Incostituzionale (anche) l’indennizzo previsto dal Jobs Act per i licenziamenti con vizi di forma

La Corte costituzionale smonta un altro pezzo del Jobs Act e dichiara l’incostituzionalità dell’art. 4 del d. lgs. 23/15, norma che, in caso di licenziamento illegittimo per vizi formali (violazione dell’obbligo di motivazione ex art.2, legge 604/66) e procedurali (violazione dell’art. 7 dello Statuto dei lavoratori) tutela il lavoratore con un indennizzo di importo pari ad una mensilità di retribuzione per ogni anno di anzianità di servizio, fino ad un massimo di 12 mensilità (sentenza n. 150 del 16 luglio). Tale meccanismo di calcolo automatico, fondato sulla sola anzianità di servizio, è contrario sia ai principi di eguaglianza e ragionevolezza di cui all’art. 3 Cost., sia ai principi dettati dagli artt. 4 e 35 Cost. a tutela del lavoro in tutte le sue forme e della dignità del lavoratore. Al  giudice va dunque restituita la potestà di valutare l’importo dell’indennizzo, al fine di garantirne l’adeguatezza tenendo conto di fattori ulteriori rispetto all’anzianità.

La Cassazione fa chiarezza sul trasferimento d’azienda in crisi: nessuna deroga al divieto di licenziamento

Con la sentenza n. 10415 del 1° giugno scorso  la Cassazione chiarisce la portata dell’art. 47, comma 4-bis, l. n. 428/90 relativo al regime del trasferimento d’azienda in stato di crisi, introdotto per adeguare la normativa nazionale alla sentenza della Corte di giustizia (in causa C-561/07) che aveva dichiarato la previgente disciplina in contrasto con la direttiva 2001/23. I giudici di legittimità, seguendo un’interpretazione della norma conforme al diritto dell’UE, precisano che la situazione di impresa in stato di crisi postula un procedimento che mira a favorire la prosecuzione dell’attività, in prospettiva di una futura ripresa e si discosta da procedure concorsuali liquidative rispetto alle quali la continuazione dell’attività non sia stata disposta o sia cessata. Da ciò la conclusione che lo stato di crisi aziendale non possa costituire motivo per una riduzione dei livelli occupazionali e non consenta di derogare al principio generale secondo cui il trasferimento di un’azienda o parte di essa non giustifica il licenziamento, sia per l’impresa cedente che per quella cessionaria.

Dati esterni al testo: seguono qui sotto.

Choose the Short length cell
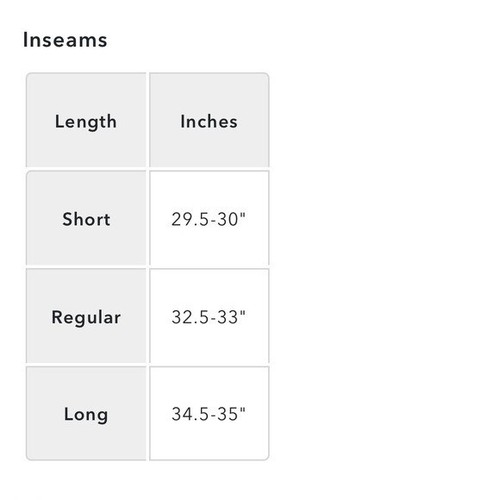500x500 pixels. [86, 218]
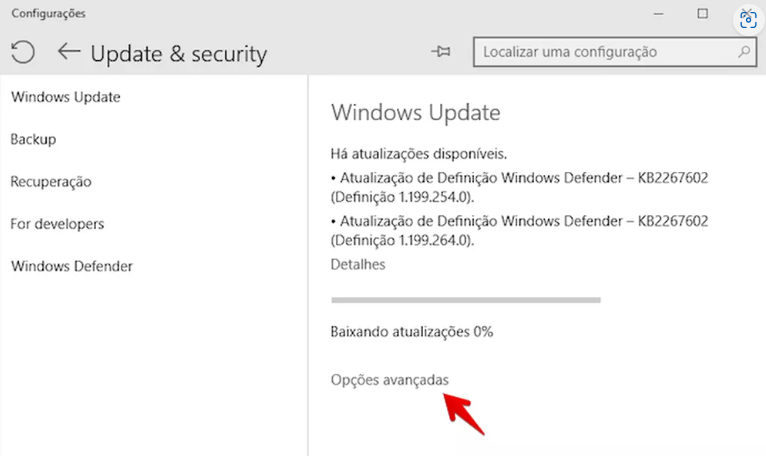Screen dimensions: 766x456
Task: Click the 'Baixando atualizações 0%' status text
Action: (x=412, y=332)
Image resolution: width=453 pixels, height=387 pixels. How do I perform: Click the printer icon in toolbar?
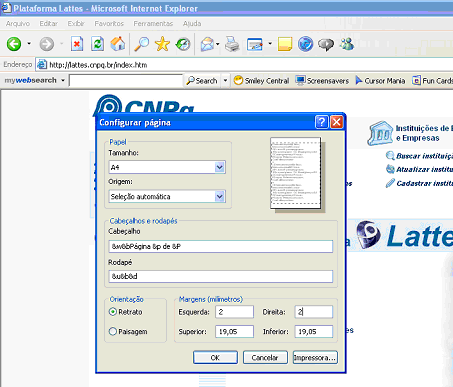coord(232,44)
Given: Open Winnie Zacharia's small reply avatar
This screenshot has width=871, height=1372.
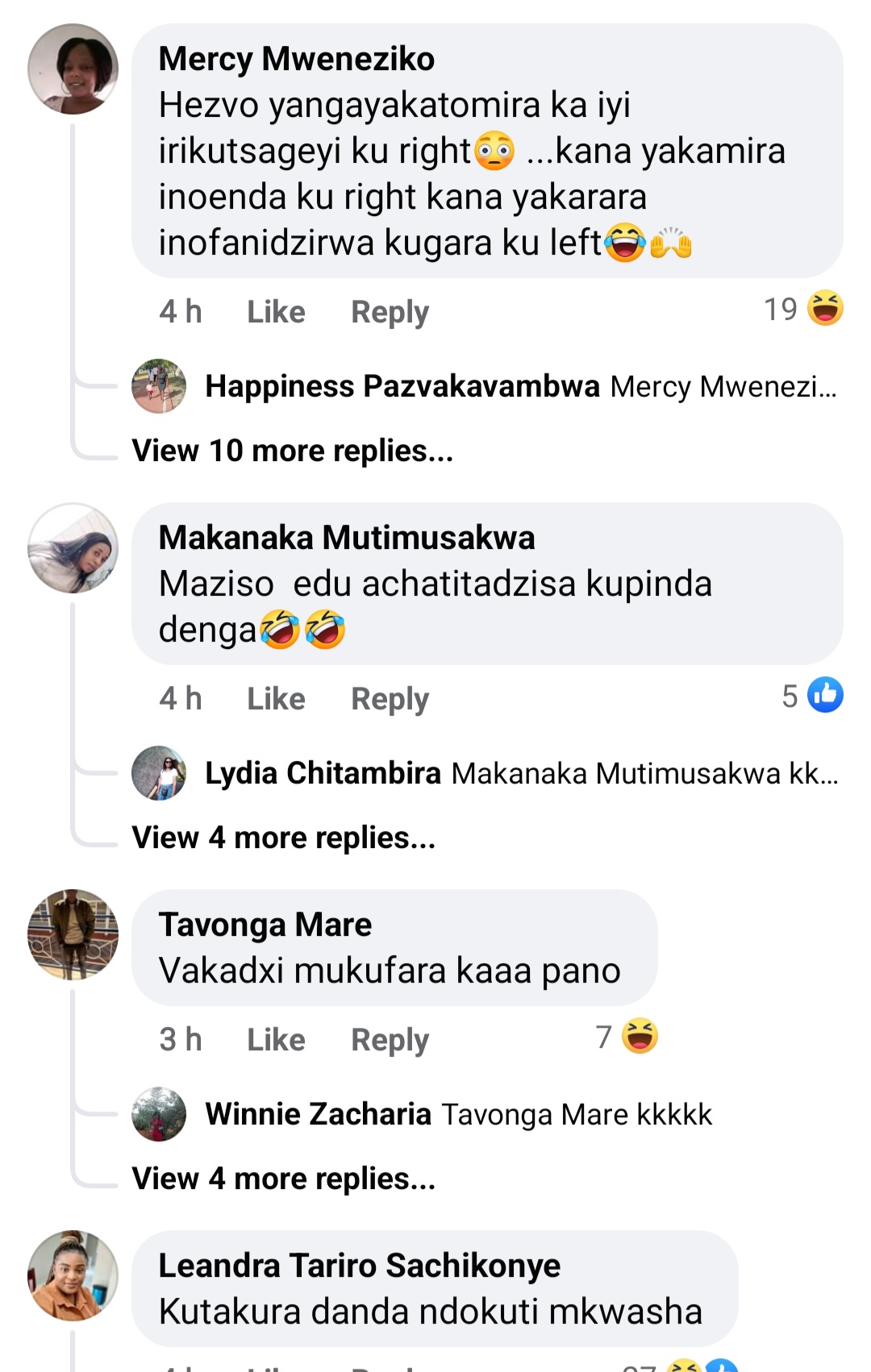Looking at the screenshot, I should (159, 1114).
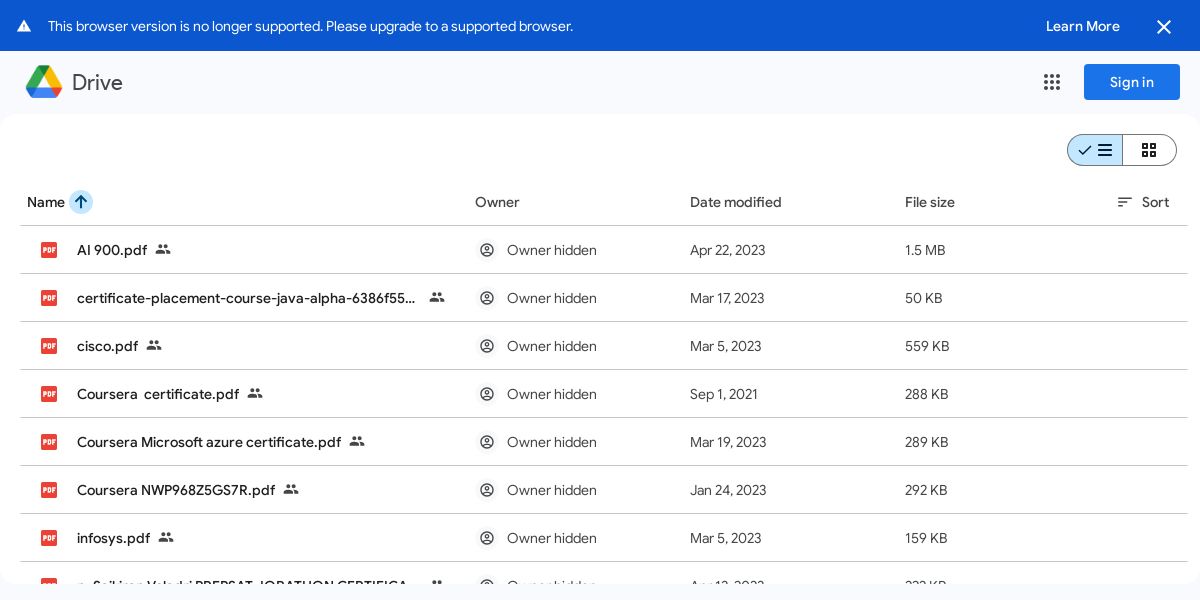Click the warning triangle icon in banner
Image resolution: width=1200 pixels, height=600 pixels.
coord(24,26)
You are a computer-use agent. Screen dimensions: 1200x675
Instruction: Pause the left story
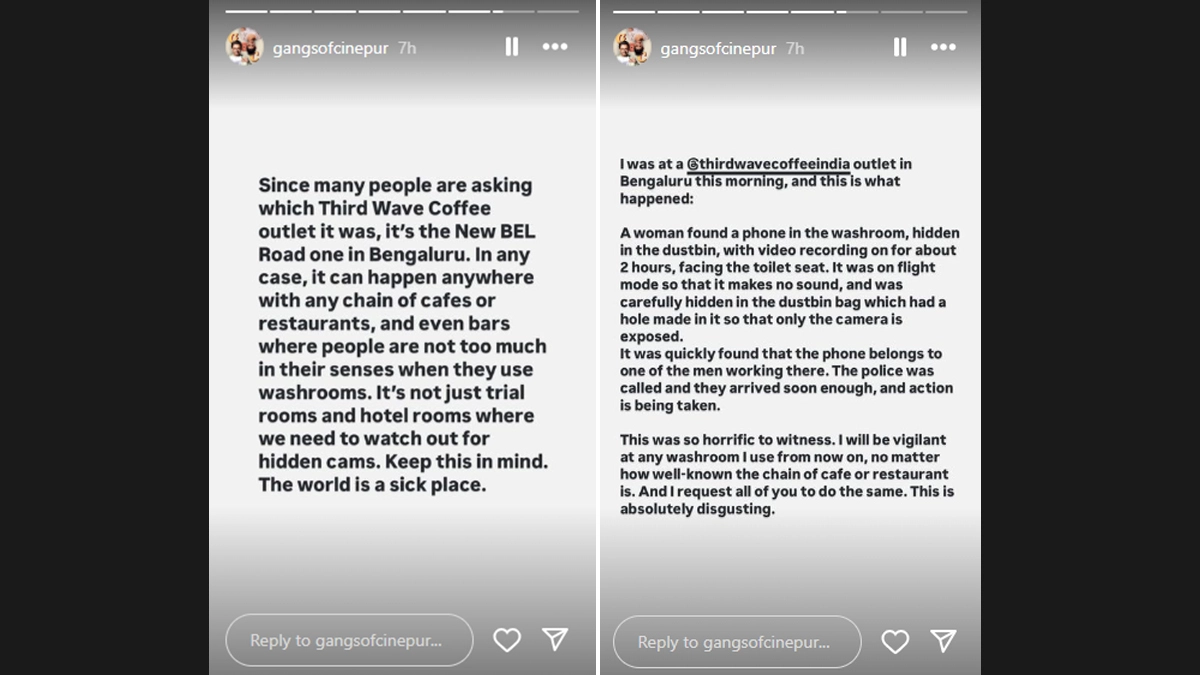tap(512, 47)
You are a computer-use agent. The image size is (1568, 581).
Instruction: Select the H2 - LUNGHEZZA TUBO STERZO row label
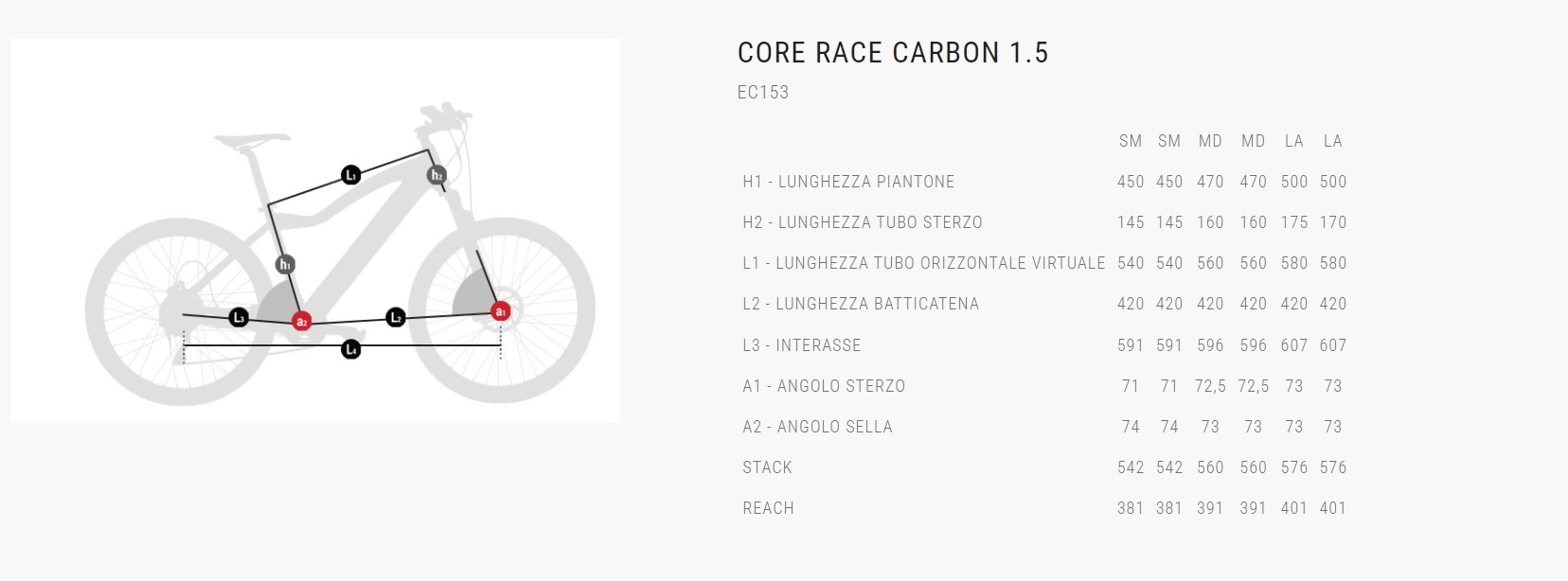tap(863, 222)
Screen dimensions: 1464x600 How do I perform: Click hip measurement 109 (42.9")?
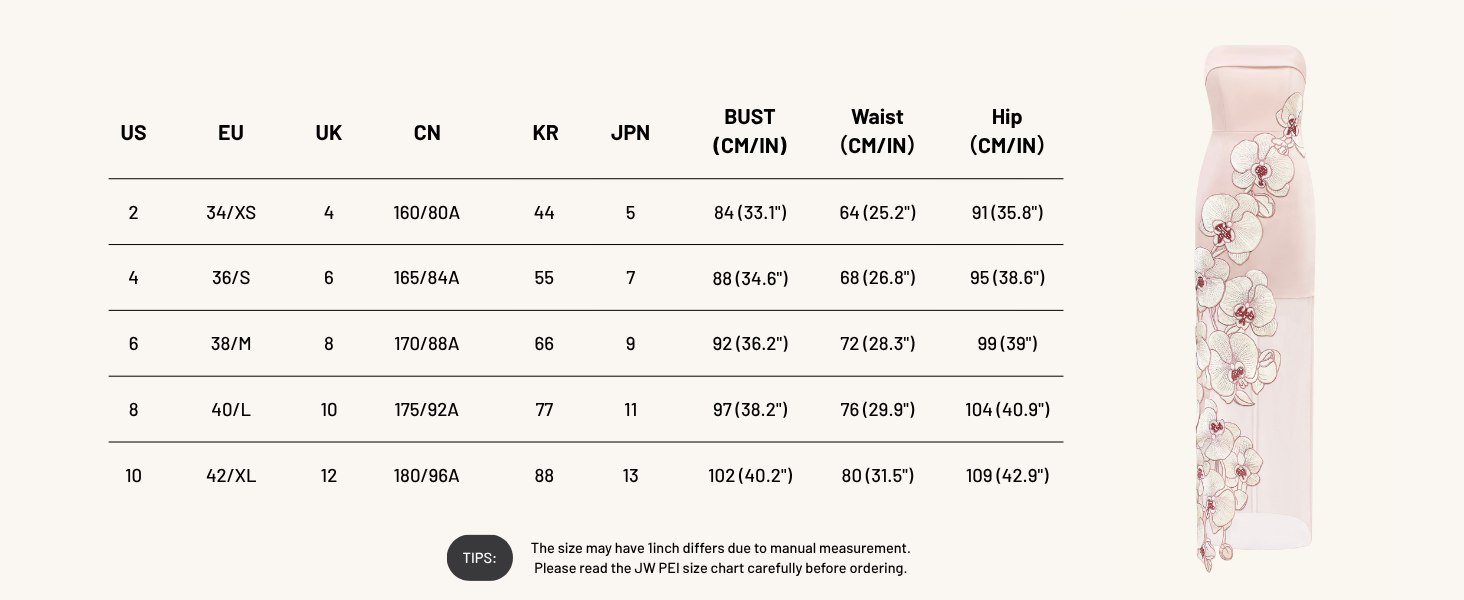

La Corte di giustizia respinge il rinvio relativo ai licenziamenti collettivi nel Jobs Act

Con ordinanza del 4 giugno la Corte di giustizia ha dichiarato la propria manifesta incompetenza a decidere sul rinvio pregiudiziale del Tribunale di Napoli in merito al supposto contrasto con il diritto dell’UE del vigente regime sanzionatorio relativo ai licenziamenti collettivi, come riformato dal c.d. Jobs Act. La questione era stata sollevata in relazione all’art.10 del d.lgs.23/15 che prevede una sanzione meramente indennitaria (dello stesso importo previsto per il licenziamento individuale ingiustificato: tra i 6 e i 36 mesi di retribuzione) in caso di violazione dei criteri di scelta dei lavoratori da licenziare nell’ambito di un licenziamento collettivo, introducendo così una palese disparità di trattamento rispetto ai lavoratori con rapporti già in essere al 7 marzo 2015 (data di entrata in vigore del d.lgs. 23/15), ai quali spetta la tutela reintegratoria. Per i giudici di Lussemburgo la materia non ha alcuna connessione con il diritto dell’Unione, non riguardando profili regolati dalla direttiva 98/59 che si limita ad imporre il rispetto di una procedura di informazione e consultazione sindacale; da ciò la loro incompetenza a valutare la compatibilità della normativa nazionale con l’art. 30 della Carta dei diritti fondamentali dell’UE, letta alla luce dell’art. 24 della Carta sociale europea, che riconosce il diritto ad una tutela adeguata ed effettiva in caso di licenziamento illegittimo.